SEVIER, Sevier County — It wasn't long ago that the Clear Creek drainage area north of the Tushar Mountains in Sevier County was a haven for native fish such as Bonneville cutthroat trout.

Michael Hadley, an aquatics biologist with the Utah Division of Wildlife Resources, said it became the largest stream in the state to feature only native fish after biologists completed a four-year rehabilitation project in 2014. But between habitat loss, breeding with and competition from nonnative trout — including rainbow trout and rainbow-cutthroat trout hybrids — those native fish species are once again struggling.

That's why the division is again planning to conduct rotenone treatments in parts of Clear Creek and Fish Creek in an effort to help restore the region's native fish population. The area is set to be at least the third Utah location that will receive rotenone treatment this year. The substance, which comes from the roots of a tropical plant, is toxic to fish but considered harmless for people, pets or other wildlife when used properly.
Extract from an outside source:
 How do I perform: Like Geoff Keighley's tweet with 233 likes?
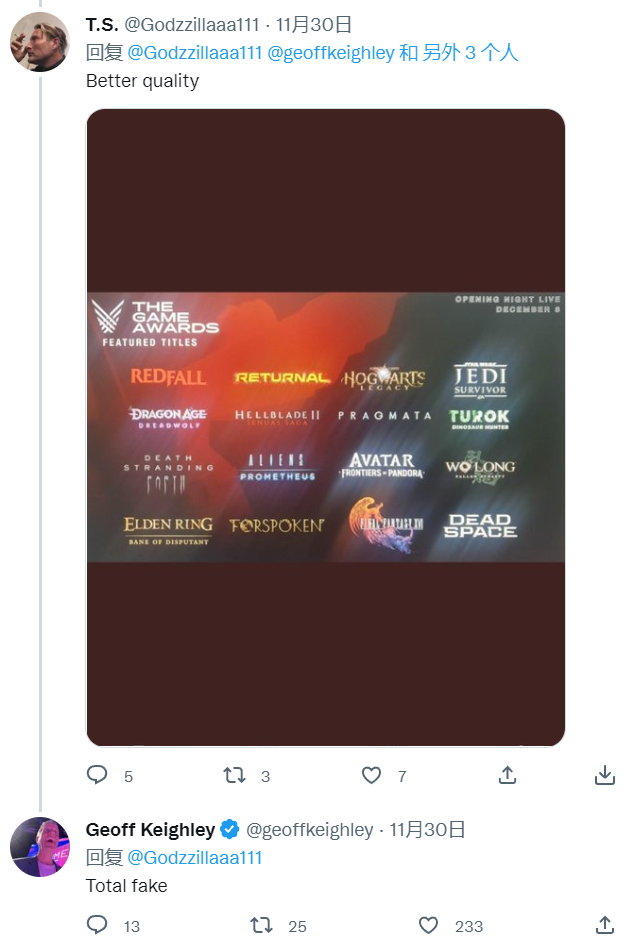428,925
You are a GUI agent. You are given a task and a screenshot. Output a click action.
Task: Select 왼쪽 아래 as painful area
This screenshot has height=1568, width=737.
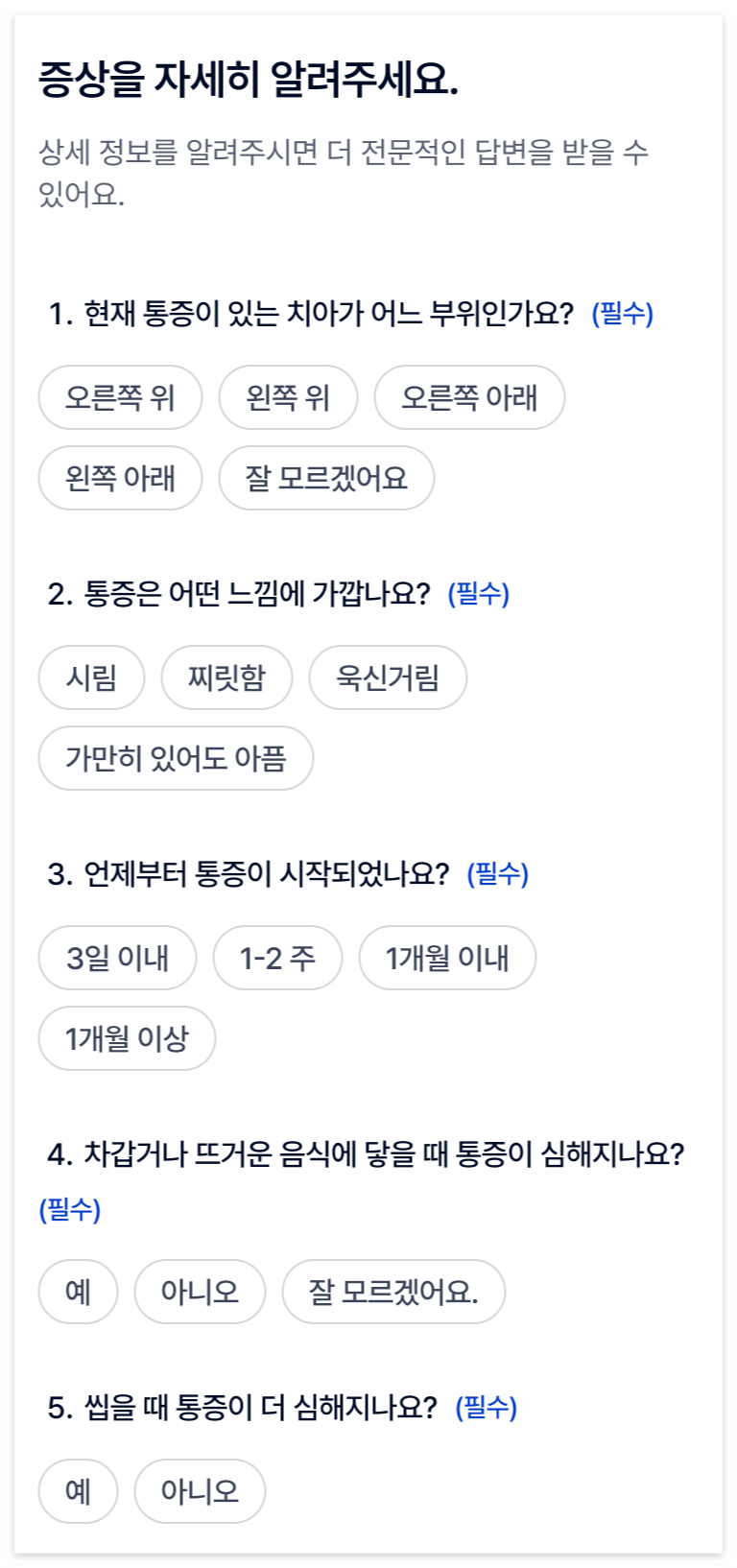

The area will be closed off from Sept. 20 through Sept. 23 as a result of the plan. At the start of next week, biologists will release the substance at Fish Creek from its confluence with Clear Creek upstream 6 miles, as well as at Clear Creek from its confluence with Fish Creek downstream to the Narrows, which is about 2 miles, according to the division.

State wildlife officials said that biologists will try and capture native fish and relocate them elsewhere before the treatment begins. The substance will otherwise kill off most of the fish remaining in the area, which Hadley said are becoming more and more nonnative species at this point.

"These fish need to be removed in order to preserve the long-term genetic integrity of the native Bonneville cutthroat trout in this area," he said in a statement Monday. "Without the removal of nonnative fish species, we can and have lost entire populations of native cutthroat trout in areas."

State wildlife biologists will then restock the area with native Bonneville cutthroat trout later this year. They also expect other native species in the stream areas not treated this month will travel to help repopulate the treated areas.

The division already conducted a similar treatment plan last month to protect the native Colorado River cutthroat trout in areas of the High Uintas. The agency also plans to do use rotenone at Navajo Lake next month to help trout thrive there.